[Records contained in a dataset]
____________________

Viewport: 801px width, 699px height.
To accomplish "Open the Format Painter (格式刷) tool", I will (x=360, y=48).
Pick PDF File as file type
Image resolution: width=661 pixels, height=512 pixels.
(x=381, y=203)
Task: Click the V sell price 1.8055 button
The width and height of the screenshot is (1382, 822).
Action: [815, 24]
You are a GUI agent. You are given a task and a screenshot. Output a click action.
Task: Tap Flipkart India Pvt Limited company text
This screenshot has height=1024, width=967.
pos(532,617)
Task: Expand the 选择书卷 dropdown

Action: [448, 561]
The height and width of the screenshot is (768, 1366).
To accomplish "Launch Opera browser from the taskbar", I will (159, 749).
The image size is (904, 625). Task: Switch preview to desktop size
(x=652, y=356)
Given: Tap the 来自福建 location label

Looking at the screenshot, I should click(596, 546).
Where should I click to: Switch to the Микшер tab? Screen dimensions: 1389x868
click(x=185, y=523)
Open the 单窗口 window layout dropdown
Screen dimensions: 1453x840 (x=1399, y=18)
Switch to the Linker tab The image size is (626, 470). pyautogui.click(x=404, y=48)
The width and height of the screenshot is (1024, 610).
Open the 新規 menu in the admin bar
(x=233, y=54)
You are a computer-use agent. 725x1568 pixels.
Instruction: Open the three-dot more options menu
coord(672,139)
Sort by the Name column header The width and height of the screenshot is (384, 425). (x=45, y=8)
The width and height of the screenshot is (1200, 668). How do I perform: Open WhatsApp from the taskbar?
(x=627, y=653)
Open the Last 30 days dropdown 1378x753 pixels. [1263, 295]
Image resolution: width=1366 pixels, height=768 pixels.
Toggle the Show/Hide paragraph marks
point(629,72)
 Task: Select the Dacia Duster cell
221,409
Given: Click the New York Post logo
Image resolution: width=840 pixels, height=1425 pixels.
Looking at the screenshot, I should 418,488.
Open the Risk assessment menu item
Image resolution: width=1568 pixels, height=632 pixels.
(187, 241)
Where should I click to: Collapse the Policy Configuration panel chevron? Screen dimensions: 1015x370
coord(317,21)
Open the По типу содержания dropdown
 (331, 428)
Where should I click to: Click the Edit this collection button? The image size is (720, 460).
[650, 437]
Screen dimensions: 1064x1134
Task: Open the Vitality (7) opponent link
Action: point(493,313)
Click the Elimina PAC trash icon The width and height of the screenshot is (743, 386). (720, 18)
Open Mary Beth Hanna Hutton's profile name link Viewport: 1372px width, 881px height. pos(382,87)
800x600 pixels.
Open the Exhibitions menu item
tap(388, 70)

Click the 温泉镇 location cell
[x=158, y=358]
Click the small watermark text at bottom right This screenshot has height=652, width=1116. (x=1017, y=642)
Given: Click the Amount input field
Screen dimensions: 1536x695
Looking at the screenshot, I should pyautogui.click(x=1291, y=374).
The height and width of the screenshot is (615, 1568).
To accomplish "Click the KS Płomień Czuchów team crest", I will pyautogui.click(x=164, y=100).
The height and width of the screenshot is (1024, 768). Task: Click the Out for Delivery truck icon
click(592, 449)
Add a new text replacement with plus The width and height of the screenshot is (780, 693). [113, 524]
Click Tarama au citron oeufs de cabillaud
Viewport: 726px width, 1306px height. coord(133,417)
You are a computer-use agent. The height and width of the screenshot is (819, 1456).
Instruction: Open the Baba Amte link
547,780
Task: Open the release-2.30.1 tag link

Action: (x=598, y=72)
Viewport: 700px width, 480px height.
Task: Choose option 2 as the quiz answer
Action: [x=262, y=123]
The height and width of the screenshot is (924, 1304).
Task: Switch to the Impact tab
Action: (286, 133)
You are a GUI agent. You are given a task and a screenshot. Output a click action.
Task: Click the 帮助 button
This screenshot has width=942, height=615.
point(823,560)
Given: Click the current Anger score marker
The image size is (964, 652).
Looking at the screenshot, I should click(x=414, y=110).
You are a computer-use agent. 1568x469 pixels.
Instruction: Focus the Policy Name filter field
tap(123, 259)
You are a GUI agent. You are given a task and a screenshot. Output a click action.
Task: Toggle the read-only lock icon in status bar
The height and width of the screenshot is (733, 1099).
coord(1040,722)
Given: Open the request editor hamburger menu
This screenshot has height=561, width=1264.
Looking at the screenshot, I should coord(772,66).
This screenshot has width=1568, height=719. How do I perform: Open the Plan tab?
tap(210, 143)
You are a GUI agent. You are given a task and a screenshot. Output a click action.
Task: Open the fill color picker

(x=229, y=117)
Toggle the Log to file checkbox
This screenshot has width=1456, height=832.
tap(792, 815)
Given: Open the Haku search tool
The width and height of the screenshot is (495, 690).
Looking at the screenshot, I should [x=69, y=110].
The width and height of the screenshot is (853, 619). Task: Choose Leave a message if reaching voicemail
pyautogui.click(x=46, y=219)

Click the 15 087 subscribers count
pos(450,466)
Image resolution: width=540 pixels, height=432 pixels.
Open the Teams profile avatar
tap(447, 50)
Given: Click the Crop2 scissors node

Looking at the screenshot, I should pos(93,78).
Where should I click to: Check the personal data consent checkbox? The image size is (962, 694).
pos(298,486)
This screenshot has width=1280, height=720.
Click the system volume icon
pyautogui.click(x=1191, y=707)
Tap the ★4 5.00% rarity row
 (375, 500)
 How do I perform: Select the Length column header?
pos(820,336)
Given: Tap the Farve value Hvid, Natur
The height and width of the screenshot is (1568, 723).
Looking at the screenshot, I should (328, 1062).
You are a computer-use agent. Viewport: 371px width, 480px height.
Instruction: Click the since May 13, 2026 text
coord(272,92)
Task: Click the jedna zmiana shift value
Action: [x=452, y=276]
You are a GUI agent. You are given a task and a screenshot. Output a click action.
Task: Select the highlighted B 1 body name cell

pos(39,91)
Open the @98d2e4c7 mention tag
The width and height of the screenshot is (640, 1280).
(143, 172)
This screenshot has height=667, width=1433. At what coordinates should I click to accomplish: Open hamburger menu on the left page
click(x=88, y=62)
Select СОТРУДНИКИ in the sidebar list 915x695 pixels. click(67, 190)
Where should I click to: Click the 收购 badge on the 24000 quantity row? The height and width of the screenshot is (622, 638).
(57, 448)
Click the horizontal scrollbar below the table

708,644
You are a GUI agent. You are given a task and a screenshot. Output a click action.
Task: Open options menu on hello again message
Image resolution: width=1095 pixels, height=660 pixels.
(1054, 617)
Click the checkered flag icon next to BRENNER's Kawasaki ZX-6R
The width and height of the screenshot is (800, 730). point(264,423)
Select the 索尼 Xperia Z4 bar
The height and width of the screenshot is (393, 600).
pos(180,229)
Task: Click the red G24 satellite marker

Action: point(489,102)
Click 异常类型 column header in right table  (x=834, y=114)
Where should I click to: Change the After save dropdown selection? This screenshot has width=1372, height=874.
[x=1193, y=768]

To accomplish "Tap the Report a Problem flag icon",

____________________

» What to work on
Only one thing belongs in the answer: the number of lines of the data that contain the string "right".

» Finished exercise
2